- Location of Aadshit al-Qusayr in South Lebanon
- Location: Aadshit al-Qusayr and Bani Haiyyan, South Lebanon
- Date: 29–30 March 2026
- Target: UNIFIL Indonesian Garuda Contingent
- Attack type: Artillery attack and convoy explosion
- Weapons: Artillery, projectiles, and explosive devices
- Deaths: 3 Indonesian soldiers: 1 in shelling on 29 March 2 in vehicle explosion on 30 March
- Injured: 5 Indonesian soldiers

= 2026 attack on UNIFIL post in Aadchit al-Qusayr =

Series of military attacks in South Lebanon

On 29–30 March 2026, a series of attacks were carried out in the Aadshit al-Qusayr and Bani Hayyan areas of South Lebanon, involving positions and personnel of the United Nations Interim Force in Lebanon (UNIFIL).
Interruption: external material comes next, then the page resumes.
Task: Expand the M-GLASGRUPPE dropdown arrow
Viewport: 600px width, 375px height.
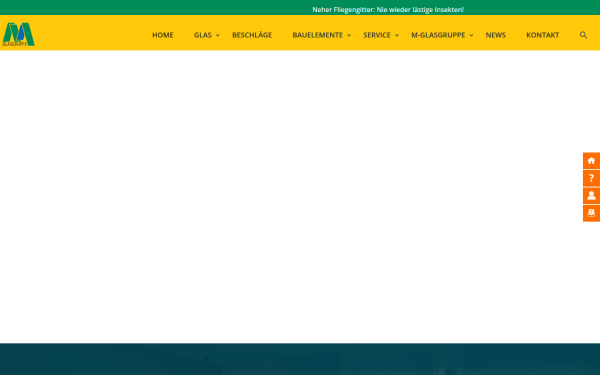Action: 471,35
The incident resulted in the deaths of three peacekeepers from Indonesia and injured several others, sparking international condemnation and calls for an investigation by the United Nations (UN). The attack on 29 March, according to the UN, was carried out by Israel by firing a tank shell at a known UNIFIL location. The convoy explosion on March 30, on the other hand, was "most probably" caused by a tripwire-activated explosive device planted by Hezbollah.

== Attack ==
On 29 March 2026, an artillery projectile exploded near the Indonesian UNIFIL contingent's position in Aadchit El Qsair. The explosion killed one Indonesian National Armed Forces (TNI) soldier and injured several others.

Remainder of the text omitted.